/SOREL-20M

Sophos-ReversingLabs 20 million sample dataset

Primary LanguagePythonApache License 2.0Apache-2.0

SoReL-20M

Sophos-ReversingLabs 20 Million dataset

The code included in this repository produced the baseline models available at s3://sorel-20m/09-DEC-2020/baselines

This code depends on the SOREL dataset available via Amazon S3 at s3://sorel-20m/09-DEC-2020/processed-data/; to train the lightGBM models you can use the npz files available at s3://sorel-20m/09-DC-2020/lightGBM-features/ or use the scripts included here to extract the required files from the processed data.

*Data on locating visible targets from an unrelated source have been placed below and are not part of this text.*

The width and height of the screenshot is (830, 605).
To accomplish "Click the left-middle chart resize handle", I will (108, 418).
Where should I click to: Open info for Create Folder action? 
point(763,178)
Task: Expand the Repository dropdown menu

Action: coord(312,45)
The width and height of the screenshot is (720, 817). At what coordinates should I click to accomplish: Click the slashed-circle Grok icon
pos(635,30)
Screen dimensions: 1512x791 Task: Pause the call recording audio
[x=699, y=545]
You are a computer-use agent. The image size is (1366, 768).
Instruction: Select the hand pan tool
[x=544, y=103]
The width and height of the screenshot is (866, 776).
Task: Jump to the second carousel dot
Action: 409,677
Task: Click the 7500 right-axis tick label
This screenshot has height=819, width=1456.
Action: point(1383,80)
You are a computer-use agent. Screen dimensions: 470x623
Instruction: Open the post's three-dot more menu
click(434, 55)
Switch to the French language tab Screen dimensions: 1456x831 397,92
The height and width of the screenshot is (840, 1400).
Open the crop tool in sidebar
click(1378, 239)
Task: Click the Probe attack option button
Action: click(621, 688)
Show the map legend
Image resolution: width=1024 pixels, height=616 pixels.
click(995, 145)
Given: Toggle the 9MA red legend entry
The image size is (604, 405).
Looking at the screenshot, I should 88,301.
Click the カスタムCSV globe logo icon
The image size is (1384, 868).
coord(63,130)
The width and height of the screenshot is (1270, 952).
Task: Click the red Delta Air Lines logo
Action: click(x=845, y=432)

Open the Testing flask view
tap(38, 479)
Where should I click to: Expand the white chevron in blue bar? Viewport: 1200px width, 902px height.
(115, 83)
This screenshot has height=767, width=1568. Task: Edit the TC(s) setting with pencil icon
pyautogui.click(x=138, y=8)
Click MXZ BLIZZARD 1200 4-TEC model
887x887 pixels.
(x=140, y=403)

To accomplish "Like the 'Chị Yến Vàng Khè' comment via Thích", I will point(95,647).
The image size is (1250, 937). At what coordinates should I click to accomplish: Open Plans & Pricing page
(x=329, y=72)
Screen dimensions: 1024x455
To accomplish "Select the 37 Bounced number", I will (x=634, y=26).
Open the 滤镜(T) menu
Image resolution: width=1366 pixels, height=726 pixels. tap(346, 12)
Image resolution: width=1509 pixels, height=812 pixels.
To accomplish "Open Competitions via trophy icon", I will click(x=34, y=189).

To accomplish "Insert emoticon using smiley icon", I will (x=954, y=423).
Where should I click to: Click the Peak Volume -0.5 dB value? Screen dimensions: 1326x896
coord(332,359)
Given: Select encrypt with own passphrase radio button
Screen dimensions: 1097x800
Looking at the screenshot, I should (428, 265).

If you use this code or this data in your own research, please cite our paper: "SOREL-20M: A Large Scale Benchmark Dataset for Malicious PE Detection " found at https://arxiv.org/abs/2012.07634 using the following citation:

@misc{harang2020sorel20m,
      title={SOREL-20M: A Large Scale Benchmark Dataset for Malicious PE Detection}, 
      author={Richard Harang and Ethan M. Rudd},
      year={2020},
      eprint={2012.07634},
      archivePrefix={arXiv},
      primaryClass={cs.CR}
}

Requirements

Python 3.6+. See environment.yml for additional package requirements.

A note on dataset size

The full size of this dataset is approximately 8TB. It is highly recommended that you only obtain the specific elements you need. Files larger than 1GB are noted below.

s3://sorel-20m
|   Terms and Conditions of Use.pdf -- the terms you agree to by using this data and code
|
+---baselines
|   +---checkpoints
|   |   +---FFNN - per-epoch checkpoints for 5 seeds of the feed-forward neural network
|   |   +---lightGBM - final trained lightGBM model for 5 seeds
|   |
|   +---results
|       |  ffnn_results.json - index file of results, required for plotting
|       |  lgbm_results.json - index file of results, required for plotting
|       |
|       +---FFNN
|       |   +---seed0-seed4 - individual seed results, ~1GB each
|       |
|       +---lightgbm
|           +---seed0-seed4 - individual seed results, ~1GB each
|
+---binaries
|      approximately 8TB of zlib compressed malware binaries
|
+---lightGBM-features
|      test-features.npz - array of test data for lightGBM; 37GB
|      train-features.npz - array of training data for lightGBM; 113GB
|      validation-features.npz - array of validation data for lightGBM; 22GB
|
+---processed-data
    |   meta.db - contains index, labels, tags, and counts for the data; 3.5GB
    |
    +---ember_features - LMDB directory with baseline features, ~72GB
    +---pe_metadata - LMDB directory with full metadata dumps, ~480GB

Note: values in the LMDB files are serialized via msgpack and compressed via zlib; the code below handles this extraction automatically, however you will need to decompress and deserialize by hand if you use your own code to handle the data.

Quickstart

The main scripts of interest are:

  1. train.py for training deep learning or (on a machine with sufficient RAM) LightGBM models
  2. evaluate.py for taking a pretrained model and producing a results csv
  3. plot.py for plotting the results

All scripts have multiple commands, documented via --help

Once you have cloned the repository, enter the repository directory and create a conda environment:

cd SoReL-20M
conda env create -f environment.yml
conda activate sorel

Ensure that you have the SOREL processed data in a local directory. Edit config.py to indicate the device to use (CPU or CUDA) as well as the dataset location and desired checkpoint directory. The dataset location should point to the folder that contains the meta.db file.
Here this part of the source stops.